**THE PROBLEM:**
Transcribe the listing below word for word.

**INPUT DATA:**
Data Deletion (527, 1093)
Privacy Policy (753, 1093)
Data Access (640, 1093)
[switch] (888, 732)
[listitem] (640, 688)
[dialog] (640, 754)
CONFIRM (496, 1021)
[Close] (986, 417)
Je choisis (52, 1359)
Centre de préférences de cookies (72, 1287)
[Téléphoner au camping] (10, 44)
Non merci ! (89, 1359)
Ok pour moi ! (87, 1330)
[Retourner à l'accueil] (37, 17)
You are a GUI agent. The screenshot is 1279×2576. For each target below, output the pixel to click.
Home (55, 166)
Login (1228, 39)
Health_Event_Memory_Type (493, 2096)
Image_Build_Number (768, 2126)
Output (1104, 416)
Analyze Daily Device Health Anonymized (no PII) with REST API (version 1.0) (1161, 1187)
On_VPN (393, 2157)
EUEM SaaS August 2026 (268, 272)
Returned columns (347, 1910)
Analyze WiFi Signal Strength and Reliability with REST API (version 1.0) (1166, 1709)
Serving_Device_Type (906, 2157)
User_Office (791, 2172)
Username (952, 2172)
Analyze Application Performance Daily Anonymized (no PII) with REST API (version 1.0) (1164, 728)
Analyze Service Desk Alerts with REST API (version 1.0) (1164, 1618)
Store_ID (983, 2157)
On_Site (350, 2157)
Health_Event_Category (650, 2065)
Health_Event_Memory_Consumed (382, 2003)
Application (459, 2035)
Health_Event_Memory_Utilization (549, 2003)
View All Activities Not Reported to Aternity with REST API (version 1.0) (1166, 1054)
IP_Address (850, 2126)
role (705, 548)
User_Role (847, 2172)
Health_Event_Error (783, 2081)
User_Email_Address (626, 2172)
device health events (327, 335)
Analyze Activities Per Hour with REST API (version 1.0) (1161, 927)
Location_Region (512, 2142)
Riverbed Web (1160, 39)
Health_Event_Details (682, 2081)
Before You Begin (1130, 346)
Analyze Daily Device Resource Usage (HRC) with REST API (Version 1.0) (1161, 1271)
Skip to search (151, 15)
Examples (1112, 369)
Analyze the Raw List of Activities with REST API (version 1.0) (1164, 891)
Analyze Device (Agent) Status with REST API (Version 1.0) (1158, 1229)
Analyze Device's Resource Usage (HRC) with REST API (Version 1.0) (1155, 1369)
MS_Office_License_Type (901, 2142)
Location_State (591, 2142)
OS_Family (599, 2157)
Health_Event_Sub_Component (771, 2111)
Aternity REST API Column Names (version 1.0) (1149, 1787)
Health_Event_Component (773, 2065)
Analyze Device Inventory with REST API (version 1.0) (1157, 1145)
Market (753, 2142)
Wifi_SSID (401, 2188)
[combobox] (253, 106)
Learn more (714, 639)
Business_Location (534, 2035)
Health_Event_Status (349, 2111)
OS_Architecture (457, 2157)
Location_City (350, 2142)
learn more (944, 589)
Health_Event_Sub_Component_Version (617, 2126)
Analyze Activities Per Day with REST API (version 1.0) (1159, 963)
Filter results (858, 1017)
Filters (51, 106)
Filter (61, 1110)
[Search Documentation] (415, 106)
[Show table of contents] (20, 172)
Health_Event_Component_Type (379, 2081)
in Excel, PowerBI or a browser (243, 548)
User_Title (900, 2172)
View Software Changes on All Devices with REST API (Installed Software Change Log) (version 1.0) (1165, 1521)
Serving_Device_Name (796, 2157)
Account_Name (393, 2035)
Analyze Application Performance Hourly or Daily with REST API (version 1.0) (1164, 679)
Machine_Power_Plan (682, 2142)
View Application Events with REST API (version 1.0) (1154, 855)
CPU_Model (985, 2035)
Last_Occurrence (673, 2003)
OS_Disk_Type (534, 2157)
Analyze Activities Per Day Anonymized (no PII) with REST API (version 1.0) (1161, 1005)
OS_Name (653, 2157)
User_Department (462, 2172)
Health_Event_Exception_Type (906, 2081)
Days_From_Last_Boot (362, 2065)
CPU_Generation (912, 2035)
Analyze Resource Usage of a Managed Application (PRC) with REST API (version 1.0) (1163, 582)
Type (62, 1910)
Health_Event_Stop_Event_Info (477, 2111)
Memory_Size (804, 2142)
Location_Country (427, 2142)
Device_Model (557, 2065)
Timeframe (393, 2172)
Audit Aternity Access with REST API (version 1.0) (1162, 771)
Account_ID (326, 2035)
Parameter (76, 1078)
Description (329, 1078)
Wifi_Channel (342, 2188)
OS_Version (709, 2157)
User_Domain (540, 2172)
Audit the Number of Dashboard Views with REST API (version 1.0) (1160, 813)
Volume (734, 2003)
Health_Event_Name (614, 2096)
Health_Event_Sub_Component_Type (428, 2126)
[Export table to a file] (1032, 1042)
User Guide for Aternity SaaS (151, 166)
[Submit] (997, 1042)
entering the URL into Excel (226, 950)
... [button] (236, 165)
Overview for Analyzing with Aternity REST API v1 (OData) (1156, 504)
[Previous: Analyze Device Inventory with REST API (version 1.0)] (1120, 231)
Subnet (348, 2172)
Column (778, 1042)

**WRITTEN SOLUTION:**
Data Deletion (527, 1093)
Privacy Policy (753, 1093)
Data Access (640, 1093)
[switch] (888, 732)
[listitem] (640, 688)
[dialog] (640, 754)
CONFIRM (496, 1021)
[Close] (986, 417)
Je choisis (52, 1359)
Centre de préférences de cookies (72, 1287)
[Téléphoner au camping] (10, 44)
Non merci ! (89, 1359)
Ok pour moi ! (87, 1330)
[Retourner à l'accueil] (37, 17)
You are a GUI agent. The screenshot is 1279×2576. For each target below, output the pixel to click.
Home (55, 166)
Login (1228, 39)
Health_Event_Memory_Type (493, 2096)
Image_Build_Number (768, 2126)
Output (1104, 416)
Analyze Daily Device Health Anonymized (no PII) with REST API (version 1.0) (1161, 1187)
On_VPN (393, 2157)
EUEM SaaS August 2026 (268, 272)
Returned columns (347, 1910)
Analyze WiFi Signal Strength and Reliability with REST API (version 1.0) (1166, 1709)
Serving_Device_Type (906, 2157)
User_Office (791, 2172)
Username (952, 2172)
Analyze Application Performance Daily Anonymized (no PII) with REST API (version 1.0) (1164, 728)
Analyze Service Desk Alerts with REST API (version 1.0) (1164, 1618)
Store_ID (983, 2157)
On_Site (350, 2157)
Health_Event_Category (650, 2065)
Health_Event_Memory_Consumed (382, 2003)
Application (459, 2035)
Health_Event_Memory_Utilization (549, 2003)
View All Activities Not Reported to Aternity with REST API (version 1.0) (1166, 1054)
IP_Address (850, 2126)
role (705, 548)
User_Role (847, 2172)
Health_Event_Error (783, 2081)
User_Email_Address (626, 2172)
device health events (327, 335)
Analyze Activities Per Hour with REST API (version 1.0) (1161, 927)
Location_Region (512, 2142)
Riverbed Web (1160, 39)
Health_Event_Details (682, 2081)
Before You Begin (1130, 346)
Analyze Daily Device Resource Usage (HRC) with REST API (Version 1.0) (1161, 1271)
Skip to search (151, 15)
Examples (1112, 369)
Analyze the Raw List of Activities with REST API (version 1.0) (1164, 891)
Analyze Device (Agent) Status with REST API (Version 1.0) (1158, 1229)
Analyze Device's Resource Usage (HRC) with REST API (Version 1.0) (1155, 1369)
MS_Office_License_Type (901, 2142)
Location_State (591, 2142)
OS_Family (599, 2157)
Health_Event_Sub_Component (771, 2111)
Aternity REST API Column Names (version 1.0) (1149, 1787)
Health_Event_Component (773, 2065)
Analyze Device Inventory with REST API (version 1.0) (1157, 1145)
Market (753, 2142)
Wifi_SSID (401, 2188)
[combobox] (253, 106)
Learn more (714, 639)
Business_Location (534, 2035)
Health_Event_Status (349, 2111)
OS_Architecture (457, 2157)
Location_City (350, 2142)
learn more (944, 589)
Health_Event_Sub_Component_Version (617, 2126)
Analyze Activities Per Day with REST API (version 1.0) (1159, 963)
Filter results (858, 1017)
Filters (51, 106)
Filter (61, 1110)
[Search Documentation] (415, 106)
[Show table of contents] (20, 172)
Health_Event_Component_Type (379, 2081)
in Excel, PowerBI or a browser (243, 548)
User_Title (900, 2172)
View Software Changes on All Devices with REST API (Installed Software Change Log) (version 1.0) (1165, 1521)
Serving_Device_Name (796, 2157)
Account_Name (393, 2035)
Analyze Application Performance Hourly or Daily with REST API (version 1.0) (1164, 679)
Machine_Power_Plan (682, 2142)
View Application Events with REST API (version 1.0) (1154, 855)
CPU_Model (985, 2035)
Last_Occurrence (673, 2003)
OS_Disk_Type (534, 2157)
Analyze Activities Per Day Anonymized (no PII) with REST API (version 1.0) (1161, 1005)
OS_Name (653, 2157)
User_Department (462, 2172)
Health_Event_Exception_Type (906, 2081)
Days_From_Last_Boot (362, 2065)
CPU_Generation (912, 2035)
Analyze Resource Usage of a Managed Application (PRC) with REST API (version 1.0) (1163, 582)
Type (62, 1910)
Health_Event_Stop_Event_Info (477, 2111)
Memory_Size (804, 2142)
Location_Country (427, 2142)
Device_Model (557, 2065)
Timeframe (393, 2172)
Audit Aternity Access with REST API (version 1.0) (1162, 771)
Account_ID (326, 2035)
Parameter (76, 1078)
Description (329, 1078)
Wifi_Channel (342, 2188)
OS_Version (709, 2157)
User_Domain (540, 2172)
Audit the Number of Dashboard Views with REST API (version 1.0) (1160, 813)
Volume (734, 2003)
Health_Event_Name (614, 2096)
Health_Event_Sub_Component_Type (428, 2126)
[Export table to a file] (1032, 1042)
User Guide for Aternity SaaS (151, 166)
[Submit] (997, 1042)
entering the URL into Excel (226, 950)
... [button] (236, 165)
Overview for Analyzing with Aternity REST API v1 (OData) (1156, 504)
[Previous: Analyze Device Inventory with REST API (version 1.0)] (1120, 231)
Subnet (348, 2172)
Column (778, 1042)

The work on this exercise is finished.